**Problem to solve:** Copy out each line from the material where the word "computer" is found.

BEGIN Study material

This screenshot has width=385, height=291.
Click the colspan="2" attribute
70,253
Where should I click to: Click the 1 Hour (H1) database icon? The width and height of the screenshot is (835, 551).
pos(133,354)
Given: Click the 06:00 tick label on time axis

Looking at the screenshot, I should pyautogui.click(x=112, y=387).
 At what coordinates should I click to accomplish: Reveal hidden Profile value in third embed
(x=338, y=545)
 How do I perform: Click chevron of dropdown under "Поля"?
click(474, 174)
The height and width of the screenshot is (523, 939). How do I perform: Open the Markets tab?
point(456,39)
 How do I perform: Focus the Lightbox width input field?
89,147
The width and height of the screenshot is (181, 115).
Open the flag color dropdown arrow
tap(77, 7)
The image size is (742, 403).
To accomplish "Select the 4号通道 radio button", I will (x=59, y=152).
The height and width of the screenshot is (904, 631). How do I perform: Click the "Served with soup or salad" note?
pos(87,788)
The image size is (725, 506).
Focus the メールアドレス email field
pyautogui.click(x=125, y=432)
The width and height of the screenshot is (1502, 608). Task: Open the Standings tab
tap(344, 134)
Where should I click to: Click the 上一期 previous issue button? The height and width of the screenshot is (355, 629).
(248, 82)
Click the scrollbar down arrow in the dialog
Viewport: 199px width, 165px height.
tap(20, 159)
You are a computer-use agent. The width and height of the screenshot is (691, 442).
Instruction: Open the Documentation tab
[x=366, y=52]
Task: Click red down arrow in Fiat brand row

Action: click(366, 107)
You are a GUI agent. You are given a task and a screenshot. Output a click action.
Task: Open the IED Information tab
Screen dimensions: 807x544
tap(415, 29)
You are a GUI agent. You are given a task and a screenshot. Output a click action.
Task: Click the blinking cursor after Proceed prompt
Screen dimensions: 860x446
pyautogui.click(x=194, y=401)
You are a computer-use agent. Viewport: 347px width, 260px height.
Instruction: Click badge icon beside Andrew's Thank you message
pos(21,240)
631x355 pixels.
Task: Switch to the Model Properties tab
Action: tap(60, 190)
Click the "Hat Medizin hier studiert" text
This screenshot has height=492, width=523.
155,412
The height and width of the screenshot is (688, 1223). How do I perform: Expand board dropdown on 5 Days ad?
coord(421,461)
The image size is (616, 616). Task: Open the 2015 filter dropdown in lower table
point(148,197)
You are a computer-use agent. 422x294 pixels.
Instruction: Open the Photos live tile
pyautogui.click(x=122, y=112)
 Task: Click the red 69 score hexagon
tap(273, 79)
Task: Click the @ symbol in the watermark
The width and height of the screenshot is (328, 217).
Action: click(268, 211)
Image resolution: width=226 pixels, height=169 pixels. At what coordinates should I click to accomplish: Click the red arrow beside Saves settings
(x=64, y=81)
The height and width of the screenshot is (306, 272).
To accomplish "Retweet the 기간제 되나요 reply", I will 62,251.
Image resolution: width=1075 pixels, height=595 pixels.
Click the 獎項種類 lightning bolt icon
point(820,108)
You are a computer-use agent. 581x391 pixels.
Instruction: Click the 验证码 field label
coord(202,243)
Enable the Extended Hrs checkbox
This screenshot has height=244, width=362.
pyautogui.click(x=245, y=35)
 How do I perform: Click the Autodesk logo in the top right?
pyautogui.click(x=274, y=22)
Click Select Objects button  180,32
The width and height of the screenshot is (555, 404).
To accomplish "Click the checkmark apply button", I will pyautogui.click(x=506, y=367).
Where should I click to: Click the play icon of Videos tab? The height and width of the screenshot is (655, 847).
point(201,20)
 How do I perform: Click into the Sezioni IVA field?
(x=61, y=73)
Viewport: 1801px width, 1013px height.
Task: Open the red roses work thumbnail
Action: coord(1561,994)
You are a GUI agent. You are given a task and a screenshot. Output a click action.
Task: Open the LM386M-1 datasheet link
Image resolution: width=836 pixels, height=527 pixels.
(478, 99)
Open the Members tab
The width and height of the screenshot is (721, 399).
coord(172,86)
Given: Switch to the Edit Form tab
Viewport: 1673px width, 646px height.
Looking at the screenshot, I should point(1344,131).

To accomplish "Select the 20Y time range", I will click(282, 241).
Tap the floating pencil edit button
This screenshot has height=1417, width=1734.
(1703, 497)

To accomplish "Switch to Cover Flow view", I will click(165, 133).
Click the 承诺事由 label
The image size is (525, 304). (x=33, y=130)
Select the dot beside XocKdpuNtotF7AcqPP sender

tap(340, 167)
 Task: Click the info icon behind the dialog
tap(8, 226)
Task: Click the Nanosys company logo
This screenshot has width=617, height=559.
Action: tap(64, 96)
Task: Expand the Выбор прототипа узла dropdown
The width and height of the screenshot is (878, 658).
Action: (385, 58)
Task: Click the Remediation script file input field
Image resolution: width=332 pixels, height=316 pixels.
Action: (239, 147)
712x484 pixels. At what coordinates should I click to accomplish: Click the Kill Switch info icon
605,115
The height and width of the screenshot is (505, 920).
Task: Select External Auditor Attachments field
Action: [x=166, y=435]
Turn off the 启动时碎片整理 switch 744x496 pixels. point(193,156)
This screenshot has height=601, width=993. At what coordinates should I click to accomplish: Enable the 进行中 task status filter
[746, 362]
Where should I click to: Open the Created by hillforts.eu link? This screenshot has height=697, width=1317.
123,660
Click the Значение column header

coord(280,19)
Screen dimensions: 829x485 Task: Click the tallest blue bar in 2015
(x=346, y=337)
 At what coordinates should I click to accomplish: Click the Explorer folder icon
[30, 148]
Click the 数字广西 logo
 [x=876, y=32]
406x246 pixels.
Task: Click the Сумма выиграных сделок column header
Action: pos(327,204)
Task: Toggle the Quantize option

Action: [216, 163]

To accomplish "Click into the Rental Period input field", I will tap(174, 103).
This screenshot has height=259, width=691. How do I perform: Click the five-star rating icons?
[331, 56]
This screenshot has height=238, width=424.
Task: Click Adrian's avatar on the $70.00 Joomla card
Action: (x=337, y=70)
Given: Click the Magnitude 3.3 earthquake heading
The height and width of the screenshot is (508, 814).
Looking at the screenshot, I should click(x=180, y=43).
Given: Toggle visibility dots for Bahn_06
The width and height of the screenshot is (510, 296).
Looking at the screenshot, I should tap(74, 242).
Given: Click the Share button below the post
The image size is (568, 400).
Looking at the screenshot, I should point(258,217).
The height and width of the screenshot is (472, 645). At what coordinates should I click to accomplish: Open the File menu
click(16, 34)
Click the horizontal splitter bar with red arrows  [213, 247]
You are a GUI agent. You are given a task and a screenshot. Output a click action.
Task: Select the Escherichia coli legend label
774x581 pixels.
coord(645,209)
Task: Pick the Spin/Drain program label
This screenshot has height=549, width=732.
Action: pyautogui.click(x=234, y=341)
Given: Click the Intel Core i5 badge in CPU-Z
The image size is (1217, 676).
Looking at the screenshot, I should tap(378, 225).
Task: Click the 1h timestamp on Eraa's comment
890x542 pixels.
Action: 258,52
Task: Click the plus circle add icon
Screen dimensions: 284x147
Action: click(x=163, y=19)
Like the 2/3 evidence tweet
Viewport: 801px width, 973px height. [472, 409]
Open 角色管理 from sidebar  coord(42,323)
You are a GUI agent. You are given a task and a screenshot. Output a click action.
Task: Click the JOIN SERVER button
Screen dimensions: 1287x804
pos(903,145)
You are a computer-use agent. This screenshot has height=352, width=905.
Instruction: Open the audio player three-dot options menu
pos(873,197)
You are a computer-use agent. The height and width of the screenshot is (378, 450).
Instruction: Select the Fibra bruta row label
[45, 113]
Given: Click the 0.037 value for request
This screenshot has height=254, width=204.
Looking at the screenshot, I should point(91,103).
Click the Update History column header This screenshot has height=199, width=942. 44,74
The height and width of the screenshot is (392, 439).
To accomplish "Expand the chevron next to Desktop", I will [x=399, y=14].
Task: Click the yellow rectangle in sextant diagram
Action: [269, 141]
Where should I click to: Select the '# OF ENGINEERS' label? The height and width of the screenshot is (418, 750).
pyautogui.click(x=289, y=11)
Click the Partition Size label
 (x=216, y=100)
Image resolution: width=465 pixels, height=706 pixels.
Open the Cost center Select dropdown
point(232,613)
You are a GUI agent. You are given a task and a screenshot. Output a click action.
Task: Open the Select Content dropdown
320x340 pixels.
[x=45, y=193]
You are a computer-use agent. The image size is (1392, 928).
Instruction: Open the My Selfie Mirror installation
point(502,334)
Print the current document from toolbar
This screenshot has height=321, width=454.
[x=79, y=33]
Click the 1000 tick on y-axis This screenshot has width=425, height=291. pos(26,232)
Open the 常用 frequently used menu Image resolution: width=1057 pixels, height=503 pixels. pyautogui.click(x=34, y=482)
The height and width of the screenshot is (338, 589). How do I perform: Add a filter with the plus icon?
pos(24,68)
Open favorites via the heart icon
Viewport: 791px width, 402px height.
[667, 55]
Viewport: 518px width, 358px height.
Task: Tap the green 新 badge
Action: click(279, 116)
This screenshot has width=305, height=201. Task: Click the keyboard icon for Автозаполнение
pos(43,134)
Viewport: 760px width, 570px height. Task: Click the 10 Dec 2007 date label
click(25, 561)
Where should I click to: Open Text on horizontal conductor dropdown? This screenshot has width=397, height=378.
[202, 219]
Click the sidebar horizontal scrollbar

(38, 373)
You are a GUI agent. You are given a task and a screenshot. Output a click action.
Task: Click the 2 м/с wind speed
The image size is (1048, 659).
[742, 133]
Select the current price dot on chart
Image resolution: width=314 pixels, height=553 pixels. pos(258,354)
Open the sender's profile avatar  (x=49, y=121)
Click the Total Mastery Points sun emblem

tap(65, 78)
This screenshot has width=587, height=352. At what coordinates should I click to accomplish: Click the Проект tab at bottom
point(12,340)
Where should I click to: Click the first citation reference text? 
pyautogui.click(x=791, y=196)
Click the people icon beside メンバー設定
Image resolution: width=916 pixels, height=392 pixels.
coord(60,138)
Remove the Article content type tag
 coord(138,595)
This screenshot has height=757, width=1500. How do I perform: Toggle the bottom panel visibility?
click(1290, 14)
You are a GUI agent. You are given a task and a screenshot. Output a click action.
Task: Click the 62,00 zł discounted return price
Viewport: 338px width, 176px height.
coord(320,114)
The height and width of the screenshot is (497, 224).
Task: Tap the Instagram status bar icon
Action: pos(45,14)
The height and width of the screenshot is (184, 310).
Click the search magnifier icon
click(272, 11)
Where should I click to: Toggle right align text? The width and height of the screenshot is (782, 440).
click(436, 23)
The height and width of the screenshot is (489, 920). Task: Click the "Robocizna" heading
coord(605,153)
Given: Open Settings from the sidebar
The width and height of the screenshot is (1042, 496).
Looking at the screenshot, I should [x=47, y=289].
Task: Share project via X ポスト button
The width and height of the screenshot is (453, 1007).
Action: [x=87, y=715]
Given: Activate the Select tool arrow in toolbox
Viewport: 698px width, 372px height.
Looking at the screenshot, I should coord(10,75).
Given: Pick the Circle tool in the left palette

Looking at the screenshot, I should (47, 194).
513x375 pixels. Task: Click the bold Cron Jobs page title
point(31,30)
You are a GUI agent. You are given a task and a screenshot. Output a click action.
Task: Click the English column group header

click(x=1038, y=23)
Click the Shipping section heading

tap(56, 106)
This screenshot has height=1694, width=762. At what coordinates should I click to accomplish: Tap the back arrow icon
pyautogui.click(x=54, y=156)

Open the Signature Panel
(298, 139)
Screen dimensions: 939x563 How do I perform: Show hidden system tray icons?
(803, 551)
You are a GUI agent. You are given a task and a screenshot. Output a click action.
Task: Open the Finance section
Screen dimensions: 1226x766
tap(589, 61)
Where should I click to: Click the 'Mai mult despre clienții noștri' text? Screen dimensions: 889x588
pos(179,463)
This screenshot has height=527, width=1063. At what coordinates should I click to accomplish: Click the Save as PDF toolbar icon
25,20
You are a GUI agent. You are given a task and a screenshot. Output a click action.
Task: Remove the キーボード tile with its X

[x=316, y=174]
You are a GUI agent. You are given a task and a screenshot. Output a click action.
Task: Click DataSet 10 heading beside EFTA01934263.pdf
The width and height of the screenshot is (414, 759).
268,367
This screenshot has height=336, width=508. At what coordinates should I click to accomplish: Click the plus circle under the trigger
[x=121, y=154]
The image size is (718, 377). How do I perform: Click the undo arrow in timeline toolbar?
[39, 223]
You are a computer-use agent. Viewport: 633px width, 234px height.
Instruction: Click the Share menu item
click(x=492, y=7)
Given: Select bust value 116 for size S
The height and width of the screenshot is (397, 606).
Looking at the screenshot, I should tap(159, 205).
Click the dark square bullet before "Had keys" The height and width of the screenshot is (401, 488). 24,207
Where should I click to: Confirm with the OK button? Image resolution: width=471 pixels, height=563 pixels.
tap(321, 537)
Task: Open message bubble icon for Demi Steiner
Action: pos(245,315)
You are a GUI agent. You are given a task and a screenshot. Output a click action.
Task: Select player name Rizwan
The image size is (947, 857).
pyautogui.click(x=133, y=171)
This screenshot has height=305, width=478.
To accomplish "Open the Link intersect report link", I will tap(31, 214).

END Study material

**Result below:**
You are a computer-use agent. The width and height of the screenshot is (691, 442).
You are a computer-use agent. Viewport: 347px width, 260px height.
You are a computer-use agent. 422x294 pixels.
You are a computer-use agent. 581x391 pixels.
You are a computer-use agent. This screenshot has height=352, width=905.
You are a computer-use agent. The height and width of the screenshot is (378, 450).
You are a computer-use agent. The image size is (1392, 928).
You are a computer-use agent. Viewport: 633px width, 234px height.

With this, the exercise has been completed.